◆ **Material shown**:
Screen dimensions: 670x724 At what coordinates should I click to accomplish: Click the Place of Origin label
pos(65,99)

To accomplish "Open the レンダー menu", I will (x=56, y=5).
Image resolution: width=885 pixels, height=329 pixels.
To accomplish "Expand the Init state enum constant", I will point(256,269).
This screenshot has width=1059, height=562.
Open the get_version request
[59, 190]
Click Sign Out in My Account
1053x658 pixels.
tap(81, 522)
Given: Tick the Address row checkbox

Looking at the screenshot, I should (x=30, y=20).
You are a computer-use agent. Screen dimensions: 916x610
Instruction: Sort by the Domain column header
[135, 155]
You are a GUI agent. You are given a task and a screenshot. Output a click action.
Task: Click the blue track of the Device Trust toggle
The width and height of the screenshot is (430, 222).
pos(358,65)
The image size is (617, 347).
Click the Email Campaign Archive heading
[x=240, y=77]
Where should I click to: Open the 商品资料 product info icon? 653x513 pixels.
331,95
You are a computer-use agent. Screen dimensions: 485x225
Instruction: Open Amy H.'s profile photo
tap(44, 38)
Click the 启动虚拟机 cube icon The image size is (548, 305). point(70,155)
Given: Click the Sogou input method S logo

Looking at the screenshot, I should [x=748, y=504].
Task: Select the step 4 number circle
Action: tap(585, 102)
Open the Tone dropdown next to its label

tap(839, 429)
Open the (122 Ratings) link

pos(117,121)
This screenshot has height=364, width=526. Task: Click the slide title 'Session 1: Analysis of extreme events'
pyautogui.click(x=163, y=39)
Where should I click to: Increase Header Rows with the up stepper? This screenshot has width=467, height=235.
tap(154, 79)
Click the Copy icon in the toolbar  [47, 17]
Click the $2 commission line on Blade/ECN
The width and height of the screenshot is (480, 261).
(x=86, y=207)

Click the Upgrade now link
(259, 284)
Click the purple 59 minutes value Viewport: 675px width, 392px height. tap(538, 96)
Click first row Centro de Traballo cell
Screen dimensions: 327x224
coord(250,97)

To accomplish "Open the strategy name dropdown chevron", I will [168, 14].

◆ **Work request**: Using the records above as the source, restate each line verbatim.

◆ **Task solution**:
Screen dimensions: 670x724 At what coordinates should I click to accomplish: Click the Place of Origin label
pos(65,99)

To accomplish "Open the レンダー menu", I will (x=56, y=5).
Image resolution: width=885 pixels, height=329 pixels.
To accomplish "Expand the Init state enum constant", I will point(256,269).
This screenshot has width=1059, height=562.
Open the get_version request
[59, 190]
Click Sign Out in My Account
1053x658 pixels.
tap(81, 522)
Given: Tick the Address row checkbox

Looking at the screenshot, I should (x=30, y=20).
You are a computer-use agent. Screen dimensions: 916x610
Instruction: Sort by the Domain column header
[135, 155]
You are a GUI agent. You are given a task and a screenshot. Output a click action.
Task: Click the blue track of the Device Trust toggle
The width and height of the screenshot is (430, 222).
pos(358,65)
The image size is (617, 347).
Click the Email Campaign Archive heading
[x=240, y=77]
Where should I click to: Open the 商品资料 product info icon? 653x513 pixels.
331,95
You are a computer-use agent. Screen dimensions: 485x225
Instruction: Open Amy H.'s profile photo
tap(44, 38)
Click the 启动虚拟机 cube icon The image size is (548, 305). point(70,155)
Given: Click the Sogou input method S logo

Looking at the screenshot, I should [x=748, y=504].
Task: Select the step 4 number circle
Action: tap(585, 102)
Open the Tone dropdown next to its label

tap(839, 429)
Open the (122 Ratings) link

pos(117,121)
This screenshot has height=364, width=526. Task: Click the slide title 'Session 1: Analysis of extreme events'
pyautogui.click(x=163, y=39)
Where should I click to: Increase Header Rows with the up stepper? This screenshot has width=467, height=235.
tap(154, 79)
Click the Copy icon in the toolbar  [47, 17]
Click the $2 commission line on Blade/ECN
The width and height of the screenshot is (480, 261).
(x=86, y=207)

Click the Upgrade now link
(259, 284)
Click the purple 59 minutes value Viewport: 675px width, 392px height. tap(538, 96)
Click first row Centro de Traballo cell
Screen dimensions: 327x224
coord(250,97)

To accomplish "Open the strategy name dropdown chevron", I will [168, 14].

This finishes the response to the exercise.